Intrauterine device is potentially cost-effective for prevention of deaths from endometrial cancer
MONDAY, Sept. 12, 2016 (HealthDay News) — For obese women, the levonorgestrel intrauterine device (IUD) could be cost-effective for preventing endometrial cancer deaths, according to a study published in the October issue of Obstetrics & Gynecology.
Joseph A. Dottino, M.D., M.P.H., from the Duke University Medical Center in Durham, N.C., and colleagues used a modified Markov model to compare IUD placement at age 50 with usual care among women with a BMI ≥40 or ≥30 kg/m². The authors incorporated the effect of obesity on incidence and survival. The IUD was assumed to confer a 50 percent reduction in the incidence of endometrial cancer over five years; costs of IUD and cancer care were included in the analyses.

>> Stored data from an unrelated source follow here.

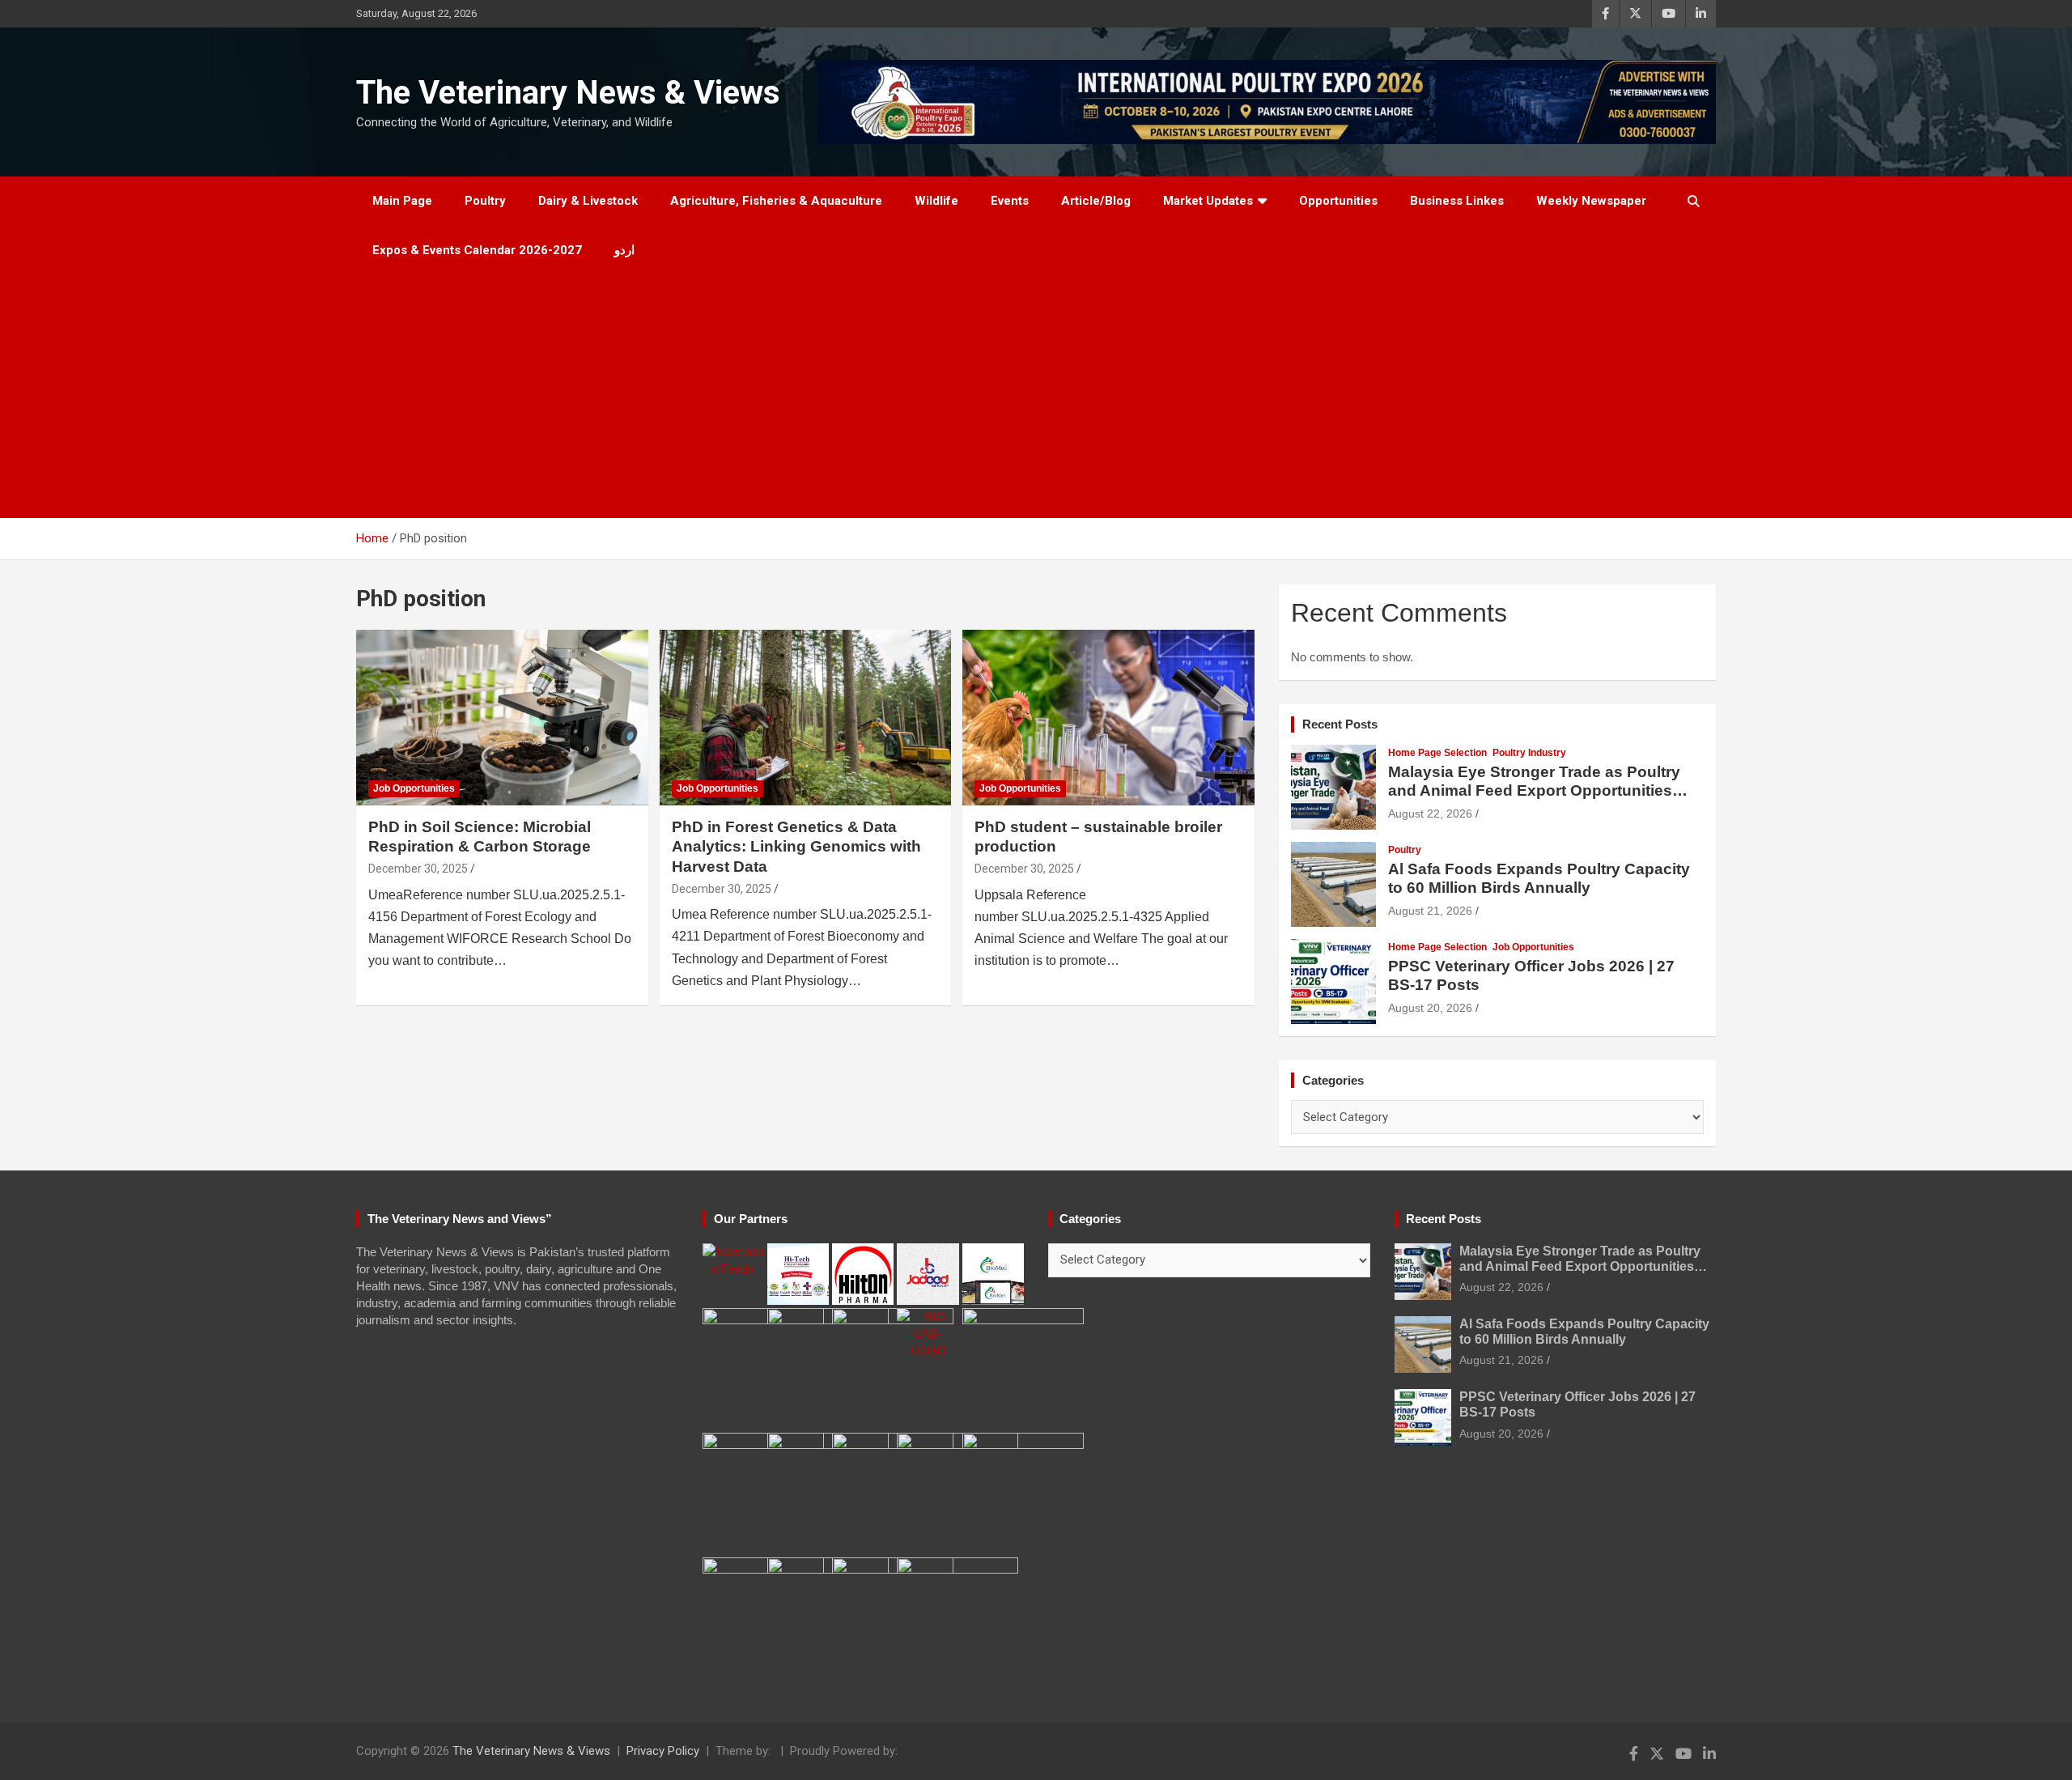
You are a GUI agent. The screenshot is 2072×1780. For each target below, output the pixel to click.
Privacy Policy (662, 1751)
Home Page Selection (1437, 752)
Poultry (485, 200)
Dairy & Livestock (588, 200)
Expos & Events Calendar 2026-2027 (477, 250)
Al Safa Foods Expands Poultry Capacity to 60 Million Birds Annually (1539, 878)
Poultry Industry (1529, 752)
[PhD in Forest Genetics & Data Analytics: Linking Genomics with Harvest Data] (806, 718)
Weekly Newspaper (1591, 200)
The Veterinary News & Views (568, 93)
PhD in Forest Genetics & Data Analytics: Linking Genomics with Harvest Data (796, 846)
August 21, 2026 (1430, 910)
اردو (624, 250)
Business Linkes (1457, 200)
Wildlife (936, 200)
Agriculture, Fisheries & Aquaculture (776, 200)
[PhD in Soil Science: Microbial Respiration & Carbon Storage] (502, 718)
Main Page (402, 200)
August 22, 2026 (1430, 813)
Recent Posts (1340, 724)
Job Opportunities (414, 788)
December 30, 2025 (418, 868)
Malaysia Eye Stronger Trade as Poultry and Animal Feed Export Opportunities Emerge (1534, 790)
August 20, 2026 (1430, 1007)
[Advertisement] (1036, 396)
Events (1010, 200)
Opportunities (1338, 200)
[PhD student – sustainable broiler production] (1108, 718)
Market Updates (1208, 200)
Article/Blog (1096, 200)
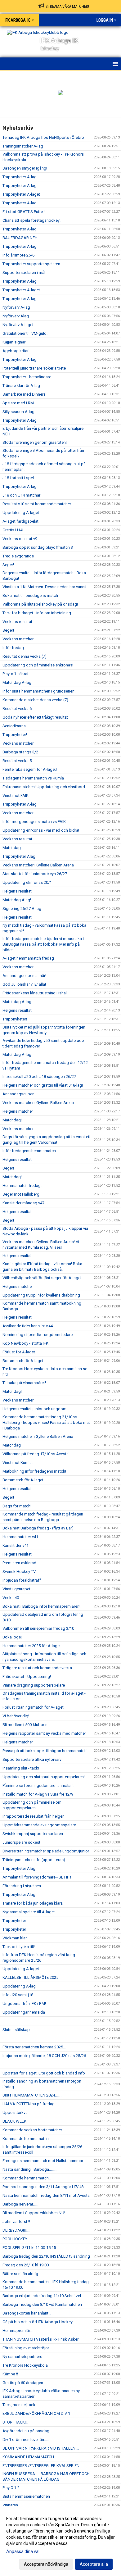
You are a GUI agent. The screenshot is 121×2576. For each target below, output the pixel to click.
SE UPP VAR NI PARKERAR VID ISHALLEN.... (40, 2448)
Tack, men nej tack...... (21, 2404)
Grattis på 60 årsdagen (22, 2382)
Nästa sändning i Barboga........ (29, 2169)
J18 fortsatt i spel (18, 477)
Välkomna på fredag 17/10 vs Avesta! (35, 1454)
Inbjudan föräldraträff (21, 1580)
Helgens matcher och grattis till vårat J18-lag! (42, 1085)
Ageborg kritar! (15, 350)
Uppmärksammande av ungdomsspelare (39, 1825)
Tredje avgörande (18, 556)
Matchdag (11, 847)
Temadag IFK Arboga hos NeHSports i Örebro (43, 137)
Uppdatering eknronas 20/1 (27, 882)
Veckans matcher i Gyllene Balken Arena (38, 865)
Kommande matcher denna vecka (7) (35, 699)
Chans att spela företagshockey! (31, 220)
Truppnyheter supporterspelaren (31, 263)
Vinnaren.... (12, 2505)
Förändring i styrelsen (21, 1885)
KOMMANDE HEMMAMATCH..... (30, 2457)
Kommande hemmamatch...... (28, 2178)
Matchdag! (12, 1120)
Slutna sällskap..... (18, 2029)
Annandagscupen (18, 1094)
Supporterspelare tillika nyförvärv (31, 1759)
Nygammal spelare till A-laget (28, 1912)
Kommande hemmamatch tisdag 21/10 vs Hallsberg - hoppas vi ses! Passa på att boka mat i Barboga (46, 1422)
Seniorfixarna (14, 726)
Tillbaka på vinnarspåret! (24, 1382)
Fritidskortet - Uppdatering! (26, 1676)
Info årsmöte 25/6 (18, 255)
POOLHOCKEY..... (17, 2239)
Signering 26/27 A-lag (21, 908)
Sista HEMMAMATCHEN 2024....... (31, 2095)
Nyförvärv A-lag (16, 307)
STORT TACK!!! (15, 2422)
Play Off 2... (12, 2487)
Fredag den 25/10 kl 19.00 (25, 2265)
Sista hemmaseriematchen (26, 2496)
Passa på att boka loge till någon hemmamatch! (44, 1750)
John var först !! (16, 2221)
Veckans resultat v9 (19, 538)
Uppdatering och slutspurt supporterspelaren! (43, 1776)
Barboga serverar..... (20, 2204)
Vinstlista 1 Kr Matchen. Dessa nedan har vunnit (44, 586)
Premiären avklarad (19, 1563)
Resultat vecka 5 (17, 760)
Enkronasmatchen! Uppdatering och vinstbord (43, 786)
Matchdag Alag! (16, 899)
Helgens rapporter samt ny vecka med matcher (44, 1733)
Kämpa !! (10, 2374)
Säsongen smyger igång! (24, 168)
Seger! (8, 564)
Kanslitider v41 (15, 1545)
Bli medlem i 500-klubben (24, 1724)
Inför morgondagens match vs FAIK (34, 821)
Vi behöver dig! (15, 1716)
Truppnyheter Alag (18, 856)
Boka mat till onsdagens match (30, 595)
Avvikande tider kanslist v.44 (27, 1326)
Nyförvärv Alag (15, 316)
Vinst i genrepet (16, 1589)
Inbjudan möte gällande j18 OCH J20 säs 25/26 (44, 2055)
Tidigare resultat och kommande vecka (37, 1667)
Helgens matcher (17, 1111)
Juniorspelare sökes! (21, 1842)
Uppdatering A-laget (20, 512)
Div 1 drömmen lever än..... (25, 2439)
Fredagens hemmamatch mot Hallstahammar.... (44, 2160)
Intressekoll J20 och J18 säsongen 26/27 (39, 1076)
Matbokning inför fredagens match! (34, 1471)
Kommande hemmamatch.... (27, 2138)
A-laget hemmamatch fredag (28, 958)
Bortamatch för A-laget (22, 1360)
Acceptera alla (94, 2564)
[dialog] (60, 2541)
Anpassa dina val (22, 2551)
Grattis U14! (12, 530)
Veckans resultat (17, 621)
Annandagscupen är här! (24, 975)
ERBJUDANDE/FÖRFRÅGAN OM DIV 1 (36, 2413)
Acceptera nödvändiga (46, 2564)
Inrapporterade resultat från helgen (33, 1816)
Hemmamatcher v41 (20, 1536)
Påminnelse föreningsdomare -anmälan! (38, 1785)
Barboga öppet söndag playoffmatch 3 (37, 547)
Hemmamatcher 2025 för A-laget (31, 1645)
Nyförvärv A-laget (18, 324)
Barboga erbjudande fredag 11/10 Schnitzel (41, 2295)
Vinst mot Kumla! (17, 1462)
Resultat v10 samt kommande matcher (36, 504)
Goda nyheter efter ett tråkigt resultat (35, 717)
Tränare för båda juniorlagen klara (32, 1903)
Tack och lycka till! (18, 1946)
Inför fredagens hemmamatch (29, 1150)
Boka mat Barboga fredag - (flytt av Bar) (38, 1528)
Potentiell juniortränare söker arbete (34, 368)
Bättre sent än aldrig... (21, 2273)
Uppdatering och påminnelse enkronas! (37, 665)
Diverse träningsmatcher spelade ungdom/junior (45, 1851)
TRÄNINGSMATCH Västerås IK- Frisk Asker (40, 2339)
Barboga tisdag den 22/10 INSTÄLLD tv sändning (46, 2256)
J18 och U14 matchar (21, 495)
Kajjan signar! (14, 342)
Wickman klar (14, 1938)
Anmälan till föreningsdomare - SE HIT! (36, 1877)
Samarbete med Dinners (24, 394)
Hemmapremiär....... (19, 2330)
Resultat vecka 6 (17, 708)
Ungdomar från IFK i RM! (24, 2003)
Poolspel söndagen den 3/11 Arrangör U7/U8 (42, 2186)
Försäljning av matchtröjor (25, 2348)
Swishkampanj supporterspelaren (32, 1833)
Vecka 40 (10, 1597)
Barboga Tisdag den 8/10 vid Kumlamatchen (42, 2304)
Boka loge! (12, 1637)
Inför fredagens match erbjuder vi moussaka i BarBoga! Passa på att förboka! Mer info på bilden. (43, 944)
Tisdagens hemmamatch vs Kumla (33, 778)
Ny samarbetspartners (22, 2356)
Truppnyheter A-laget (21, 194)
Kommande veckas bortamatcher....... (35, 2130)
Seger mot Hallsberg (20, 1194)
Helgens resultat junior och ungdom (34, 1408)
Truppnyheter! (14, 734)
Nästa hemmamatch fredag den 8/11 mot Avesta (46, 2195)
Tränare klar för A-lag (21, 385)
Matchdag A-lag (16, 682)
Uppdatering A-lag (19, 1986)
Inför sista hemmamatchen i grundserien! (38, 691)
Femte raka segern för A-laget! (29, 769)
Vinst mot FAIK (15, 795)
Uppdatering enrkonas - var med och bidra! (40, 830)
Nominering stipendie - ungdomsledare (37, 1334)
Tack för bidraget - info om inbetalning (36, 613)
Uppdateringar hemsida (23, 2012)
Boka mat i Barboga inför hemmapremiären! (41, 1606)
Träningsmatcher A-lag (22, 146)
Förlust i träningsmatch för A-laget (33, 1707)
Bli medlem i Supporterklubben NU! (33, 2212)
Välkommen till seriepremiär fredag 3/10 (38, 1628)
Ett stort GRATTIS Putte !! (24, 211)
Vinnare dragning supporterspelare (33, 1685)
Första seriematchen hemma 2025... (34, 2047)
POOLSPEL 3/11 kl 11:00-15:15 (29, 2247)
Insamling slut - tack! (20, 1768)
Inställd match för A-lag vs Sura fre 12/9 (37, 1794)
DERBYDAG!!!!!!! (15, 2230)
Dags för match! (16, 1506)
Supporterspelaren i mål (23, 272)
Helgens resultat (17, 891)
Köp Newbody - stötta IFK (25, 1343)
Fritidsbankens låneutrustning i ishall (35, 993)
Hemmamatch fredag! (22, 1185)
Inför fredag (13, 647)
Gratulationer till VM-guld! (24, 333)
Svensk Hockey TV (19, 1571)
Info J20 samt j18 (17, 1994)
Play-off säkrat (15, 673)
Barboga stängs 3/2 (20, 752)
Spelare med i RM (18, 403)
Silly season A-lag (18, 411)
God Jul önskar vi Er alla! (24, 984)
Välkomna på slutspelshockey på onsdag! (40, 604)
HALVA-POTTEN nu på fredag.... (30, 2103)
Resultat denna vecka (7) (24, 656)
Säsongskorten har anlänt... (26, 2313)
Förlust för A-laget (18, 1352)
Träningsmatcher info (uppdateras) (33, 1859)
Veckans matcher (18, 639)
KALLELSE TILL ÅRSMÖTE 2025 (30, 1977)
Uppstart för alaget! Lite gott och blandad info (43, 2073)
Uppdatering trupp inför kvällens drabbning (41, 1295)
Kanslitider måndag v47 (23, 1203)
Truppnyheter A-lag (19, 177)
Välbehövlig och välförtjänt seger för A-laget (42, 1277)
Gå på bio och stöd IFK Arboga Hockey (37, 2321)
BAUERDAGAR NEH (20, 237)
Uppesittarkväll (15, 2112)
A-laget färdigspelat (20, 521)
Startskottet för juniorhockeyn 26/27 (34, 873)
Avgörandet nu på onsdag (25, 2430)
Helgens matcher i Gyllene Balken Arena (37, 1436)
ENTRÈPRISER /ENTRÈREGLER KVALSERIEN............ (46, 2465)
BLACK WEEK (14, 2121)
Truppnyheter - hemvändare (26, 377)
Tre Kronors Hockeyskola (25, 2365)
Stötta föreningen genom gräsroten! (34, 442)
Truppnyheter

The researchers found that the IUD strategy was costlier and more effective than usual care for a 50-year-old with BMI ≥40 kg/m², with a cost-effectiveness ratio of $74,707 per year of life saved. Assuming the protective effect of the levonorgestrel IUD was 10 years, the incremental cost-effectiveness ratio would decrease to $37,858 per life-year saved. In women with BMIs of ≥40 kg/m² or costs less than $500, a levonorgestrel IUD that reduces cancer incidence by at least 68 percent would be cost-effective. The incremental cost-effectiveness ratio of IUD strategy was $137,223 per life-year saved compared with usual care for women with BMI ≥30 kg/m².
“The levonorgestrel IUD is a potentially cost-effective strategy for prevention of deaths from endometrial cancer in obese women,” the authors write.